▶ **Document segment**
━━━━━━━━━━━━━━━━

Matthew takes you down
To his place by the coal-yard
You can hear the trains go by
You can mooch about for ages
And you know he’s quite cerebral
But that’s why you want to be there
And he feeds you whelks and winkles
That come all the way from Brixham
And just when you want to tell him
That you’ve recently turned vegan
He gets you on his wavelength
And he lets the seafood answer
That you sound just like your mother….

Okay, it’s just a work in progress. My neighbour Mr Cohen described it as weak, derivative and dull, but I know that’s just his way of getting me to leave.

I was recently invited to write a piece on the paranormal for a Radio 4 discussion programme. I took it as my cue to canvas public opinion and I’ve been stopping people randomly on the street, without a clipboard, and asking for a comment on the paranormal.

Responses ranged from a genial ‘bollocks’, via an enigmatic ‘gravitons’, through to intriguing and frankly moving tales of signs, portents and unlooked-for visitations. But my favourite response was the man who stopped, looked me in the eye, paused, smiled, and said, ‘Did you get that?’ He was called Steve.

I sometimes wonder where beliefs come from. It’s tempting to believe our beliefs arise from the three Rs of reason, reflection, repetition and arithmetic. But I suspect they’re more influenced by the three Ts of taste, tradition, temperament and tidiness.

Some of us just have a low tolerance for untidiness. I’m partial to tidiness in day-to-day life – I would be, I’m a Virgo – but I like my philosophies left open-ended and raggedy-edged.

I don’t know much about reality, but I know what I like.

I’m not sure why I was deemed an appropriate person to offer a perspective on the paranormal.

Perhaps they’d heard about my spirit guide, Hank, an ardent sceptic who argues vigorously against his own existence and then gets depressed.

I used to do a bit of material in my act where I claimed to be the first person in the South West to be diagnosed as Shamanic Depressive. "Oh yes, Shamanic Depression," I’d say, "affects sensitive people – poets, complementary therapists and the like. My homeopath had it so badly she became suicidal; took a massive underdose. And there wasn’t the help then that there is now. No counselling, no cognitive behavioural therapy. You were handed a Devon Social Services leaflet called ‘Coping with Ectoplasm’ and left to get on with it…’

And so on and so forth. And people would laugh. Out of compassion, partly, but they’d laugh.

But I’m sensing - telepathically and pre-cognitively - the question: what do you mean ‘in my act?’. This is Bards Eye View - you’re supposed to be a poemy sort of person. You’re not a Jethro, or (God forbid) a Jim Davidson. Maybe a complementary Richard Digance, but without the guitar. Or the popular following.

Officially, I’m a stand-up poet. I stand at a microphone performing poems and patter, for money (on a good day), to audiences of mild-mannered and occasionally wild-mannered people. Its true. I’ve been doing it for years.

"You’re so brave, Matt, doing what you do," some people would say, occasionally, when I started. And I would say, "No, true bravery is to be found elsewhere." But secretly, in my heart, I agreed with them.

It’s no accident that metaphors used around stand-up tend to be gladiatorial, martial. If you do well you knock’em dead. You storm it. If you do badly, you die, in front of everyone, on stage. Mortifying.

My own pre-performance fight-or-flight evacuations are eloquent testimony to the visceral, do or die nature of stand-up. Nevertheless I can count the number of times I’ve seriously embarrassed myself on stage on the fingers of one hand. Although I do use a unique binary system, which ascribes high values to index finger and thumb.

Why should you die if you don’t do well? Because it’s so live. You don’t wait for reviews, for test results, it’s continuous assessment. With no protective fourth wall, the stand-up lives or dies, thrives or withers, according to the unpredictable response of this evening’s audience - this capricious, unrepresentative cross-section of society which tends to be crueller than the sum of its parts and younger than the mean age of its constituents. They want instant gratification. And they want it now.

But that’s all we have time for. Enjoy the rest of the issue. Thank you very much and good night.

━━━━━━━━━━━━━━━━

▶ **Records supplied**
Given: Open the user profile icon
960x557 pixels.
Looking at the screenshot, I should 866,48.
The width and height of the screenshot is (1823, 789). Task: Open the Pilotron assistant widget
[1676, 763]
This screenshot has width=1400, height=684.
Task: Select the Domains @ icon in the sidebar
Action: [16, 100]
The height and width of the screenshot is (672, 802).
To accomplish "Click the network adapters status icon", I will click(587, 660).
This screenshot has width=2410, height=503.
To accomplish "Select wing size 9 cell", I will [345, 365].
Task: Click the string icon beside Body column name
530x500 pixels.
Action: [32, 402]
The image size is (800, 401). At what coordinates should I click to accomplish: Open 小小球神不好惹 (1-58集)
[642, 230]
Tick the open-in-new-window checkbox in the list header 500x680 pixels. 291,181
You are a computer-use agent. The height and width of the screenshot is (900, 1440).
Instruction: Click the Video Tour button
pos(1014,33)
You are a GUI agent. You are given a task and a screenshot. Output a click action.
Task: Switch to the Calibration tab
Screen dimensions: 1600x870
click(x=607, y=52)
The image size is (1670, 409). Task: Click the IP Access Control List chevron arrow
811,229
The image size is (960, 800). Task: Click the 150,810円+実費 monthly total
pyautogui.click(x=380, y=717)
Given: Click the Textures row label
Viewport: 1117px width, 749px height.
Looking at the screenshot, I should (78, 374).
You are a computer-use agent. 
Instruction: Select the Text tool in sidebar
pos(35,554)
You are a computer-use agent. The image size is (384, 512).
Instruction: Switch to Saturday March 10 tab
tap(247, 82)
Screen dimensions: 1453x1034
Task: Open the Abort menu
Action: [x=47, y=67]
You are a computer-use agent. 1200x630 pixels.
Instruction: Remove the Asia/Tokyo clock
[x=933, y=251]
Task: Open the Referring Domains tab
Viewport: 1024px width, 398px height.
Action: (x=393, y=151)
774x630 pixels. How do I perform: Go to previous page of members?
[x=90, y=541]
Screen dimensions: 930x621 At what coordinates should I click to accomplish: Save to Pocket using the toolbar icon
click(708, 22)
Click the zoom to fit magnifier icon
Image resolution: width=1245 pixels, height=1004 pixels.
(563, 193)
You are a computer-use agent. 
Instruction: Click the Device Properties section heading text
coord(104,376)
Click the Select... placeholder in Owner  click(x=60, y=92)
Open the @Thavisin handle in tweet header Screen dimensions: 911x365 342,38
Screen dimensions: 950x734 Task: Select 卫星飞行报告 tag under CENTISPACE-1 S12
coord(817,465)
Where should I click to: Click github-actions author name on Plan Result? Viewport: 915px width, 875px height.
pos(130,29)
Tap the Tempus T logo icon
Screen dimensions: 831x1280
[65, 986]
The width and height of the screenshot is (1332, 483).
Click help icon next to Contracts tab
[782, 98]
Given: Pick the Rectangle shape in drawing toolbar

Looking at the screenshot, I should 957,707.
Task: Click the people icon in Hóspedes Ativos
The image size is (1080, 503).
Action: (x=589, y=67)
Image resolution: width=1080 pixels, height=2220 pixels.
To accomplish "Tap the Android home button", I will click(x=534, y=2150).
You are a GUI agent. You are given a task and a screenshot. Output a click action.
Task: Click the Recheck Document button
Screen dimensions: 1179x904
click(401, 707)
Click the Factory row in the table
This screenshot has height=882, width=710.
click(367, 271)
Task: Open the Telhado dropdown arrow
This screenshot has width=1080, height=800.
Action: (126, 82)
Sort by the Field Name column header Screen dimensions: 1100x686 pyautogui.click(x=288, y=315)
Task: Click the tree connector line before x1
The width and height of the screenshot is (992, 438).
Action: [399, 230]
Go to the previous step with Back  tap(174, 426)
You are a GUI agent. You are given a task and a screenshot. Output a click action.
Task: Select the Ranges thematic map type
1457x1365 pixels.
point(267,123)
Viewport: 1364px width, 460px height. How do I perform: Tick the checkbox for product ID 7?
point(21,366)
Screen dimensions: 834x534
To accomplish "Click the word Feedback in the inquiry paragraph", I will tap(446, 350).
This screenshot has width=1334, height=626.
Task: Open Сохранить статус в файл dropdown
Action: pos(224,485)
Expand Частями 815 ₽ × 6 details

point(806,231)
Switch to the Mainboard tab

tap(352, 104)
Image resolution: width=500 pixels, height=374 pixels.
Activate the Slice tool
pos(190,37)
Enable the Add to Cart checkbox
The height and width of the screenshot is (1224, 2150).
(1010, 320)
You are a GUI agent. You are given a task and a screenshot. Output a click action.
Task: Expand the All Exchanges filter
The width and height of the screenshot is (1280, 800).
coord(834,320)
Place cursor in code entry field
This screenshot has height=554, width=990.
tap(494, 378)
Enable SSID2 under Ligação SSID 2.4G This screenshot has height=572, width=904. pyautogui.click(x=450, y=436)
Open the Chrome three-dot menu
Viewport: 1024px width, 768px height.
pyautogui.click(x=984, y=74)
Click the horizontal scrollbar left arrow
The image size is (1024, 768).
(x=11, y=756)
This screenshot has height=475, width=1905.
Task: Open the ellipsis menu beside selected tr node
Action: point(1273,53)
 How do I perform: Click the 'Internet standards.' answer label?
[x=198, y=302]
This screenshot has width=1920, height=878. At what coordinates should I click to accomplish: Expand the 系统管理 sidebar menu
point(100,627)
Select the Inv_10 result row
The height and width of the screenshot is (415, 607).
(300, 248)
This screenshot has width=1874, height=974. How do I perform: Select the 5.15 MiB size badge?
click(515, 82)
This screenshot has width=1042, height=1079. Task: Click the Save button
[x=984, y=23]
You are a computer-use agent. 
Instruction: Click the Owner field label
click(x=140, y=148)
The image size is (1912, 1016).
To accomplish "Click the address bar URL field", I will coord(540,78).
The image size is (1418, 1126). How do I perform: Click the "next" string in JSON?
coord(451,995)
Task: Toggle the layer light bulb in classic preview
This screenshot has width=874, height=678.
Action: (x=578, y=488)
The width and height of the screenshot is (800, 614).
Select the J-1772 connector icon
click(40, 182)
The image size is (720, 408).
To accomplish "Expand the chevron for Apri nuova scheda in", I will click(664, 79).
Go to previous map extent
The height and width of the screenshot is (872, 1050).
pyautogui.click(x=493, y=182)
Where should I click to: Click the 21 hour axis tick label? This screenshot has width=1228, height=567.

━━━━━━━━━━━━━━━━

▶ **Brief**
Please render into Spanish this sentence from the column on stand-up poetry: "I don’t know much about reality, but I know what I like."

▶ **Written reply**
No sé mucho sobre la realidad, pero sé lo que me gusta.